Pharmaceutical giant Pfizer tested its Covid “boosters” on fewer than two dozen people before Democrat President Joe Biden’s Food and Drug Administration (FDA) approved the mRNA shots for full public use, explosive unsealed documents have revealed.
Political watchdog group Judicial Watch forced the unsealing of the documents through legal efforts.
The organization has now published a batch of those documents to expose Pfizer’s far-from-rigorous testing practices.
According to the documents, Pfizer only tested the safety and efficacy of its Covid vaccine booster on 23 people in 2021 before putting in a request with the FDA to approve the shots for nationwide public use.
Biden’s FDA immediately approved the Covid booster shot and pushed it out to the public at the end of September 2021.
“The participants included 11 people aged 18 to 55 and 12 people aged 65 to 85,” Judicial Watch reported.

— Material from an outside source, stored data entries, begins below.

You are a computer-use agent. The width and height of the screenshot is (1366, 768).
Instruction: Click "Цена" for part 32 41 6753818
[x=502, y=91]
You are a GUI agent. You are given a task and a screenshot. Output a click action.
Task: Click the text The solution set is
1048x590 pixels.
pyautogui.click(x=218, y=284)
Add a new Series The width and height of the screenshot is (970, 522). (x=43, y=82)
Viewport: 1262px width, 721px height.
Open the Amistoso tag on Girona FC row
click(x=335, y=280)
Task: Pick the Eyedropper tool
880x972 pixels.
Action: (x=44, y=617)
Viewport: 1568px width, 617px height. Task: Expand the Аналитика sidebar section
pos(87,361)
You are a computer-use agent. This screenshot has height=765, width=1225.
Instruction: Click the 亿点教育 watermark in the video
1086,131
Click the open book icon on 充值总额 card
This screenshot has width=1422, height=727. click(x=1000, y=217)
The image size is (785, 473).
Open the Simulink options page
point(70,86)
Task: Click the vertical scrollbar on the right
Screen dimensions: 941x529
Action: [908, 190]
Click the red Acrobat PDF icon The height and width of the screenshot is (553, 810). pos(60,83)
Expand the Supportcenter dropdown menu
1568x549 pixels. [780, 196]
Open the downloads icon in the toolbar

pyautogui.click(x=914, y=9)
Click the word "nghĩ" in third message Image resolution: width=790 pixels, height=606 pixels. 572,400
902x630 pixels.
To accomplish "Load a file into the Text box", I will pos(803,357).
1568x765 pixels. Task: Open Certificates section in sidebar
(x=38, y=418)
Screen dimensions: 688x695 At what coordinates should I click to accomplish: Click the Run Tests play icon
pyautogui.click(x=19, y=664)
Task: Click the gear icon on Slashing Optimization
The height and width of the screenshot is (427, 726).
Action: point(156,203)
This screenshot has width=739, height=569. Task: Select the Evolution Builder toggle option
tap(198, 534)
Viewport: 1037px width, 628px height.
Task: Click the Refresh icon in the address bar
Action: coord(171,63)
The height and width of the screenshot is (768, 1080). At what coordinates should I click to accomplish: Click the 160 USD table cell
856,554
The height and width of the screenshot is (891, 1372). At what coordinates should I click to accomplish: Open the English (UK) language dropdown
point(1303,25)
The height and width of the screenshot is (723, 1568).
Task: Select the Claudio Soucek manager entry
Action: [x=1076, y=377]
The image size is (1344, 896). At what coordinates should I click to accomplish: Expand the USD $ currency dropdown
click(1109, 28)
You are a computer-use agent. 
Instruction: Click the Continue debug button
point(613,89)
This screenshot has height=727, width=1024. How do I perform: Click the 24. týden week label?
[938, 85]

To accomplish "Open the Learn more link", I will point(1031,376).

“Of the younger group, there were nine females and two males; eight of whom were white, one was black and two were Asian.
“Of the older group, six were female, six were males, and all were white.”
8.9 million people across America were injected with Covid boosters within just three weeks of the FDA’s approval of the shots.
Judicial Watch released 58 pages of records from the FDA showing that a Pfizer study surveyed just 23 people in 2021 to gauge reactions to its “booster.”
The FDA indicated that this production of records “represents our complete response to your request; no additional productions are anticipated.”
The records were obtained in response to a March 2022 lawsuit filed after the Department of Health and Human Services (HHS) failed to respond to an August 2021 Freedom of Information Act (FOIA) request.
The request was for records “submitted by Pfizer and BioNTech to the FDA, including BARDA, relating to ‘booster’ vaccinations for the SARS-CoV-2 virus.”
Biomedical Advanced Research and Development Authority, BARDA, has been heavily involved with the development of the Covid shots.
According to its website:
The Biomedical Advanced Research and Development Authority (BARDA) provides an integrated, systematic approach to the development of the necessary vaccines, drugs, therapies, and diagnostic tools for public health medical emergencies such as chemical, biological, radiological, and nuclear (CBRN) accidents, incidents and attacks; pandemic influenza (PI), and emerging infectious diseases (EID).
Judicial Watch President Tom Fitton issued a statement warning the American people to carefully examine the documents before being pressured by the Biden admin to take the booster.
“With the planned push for new boosters by the Biden administration, the public would do well to examine these troubling documents about the shotgun approval of prior COVID boosters,” said Fitton.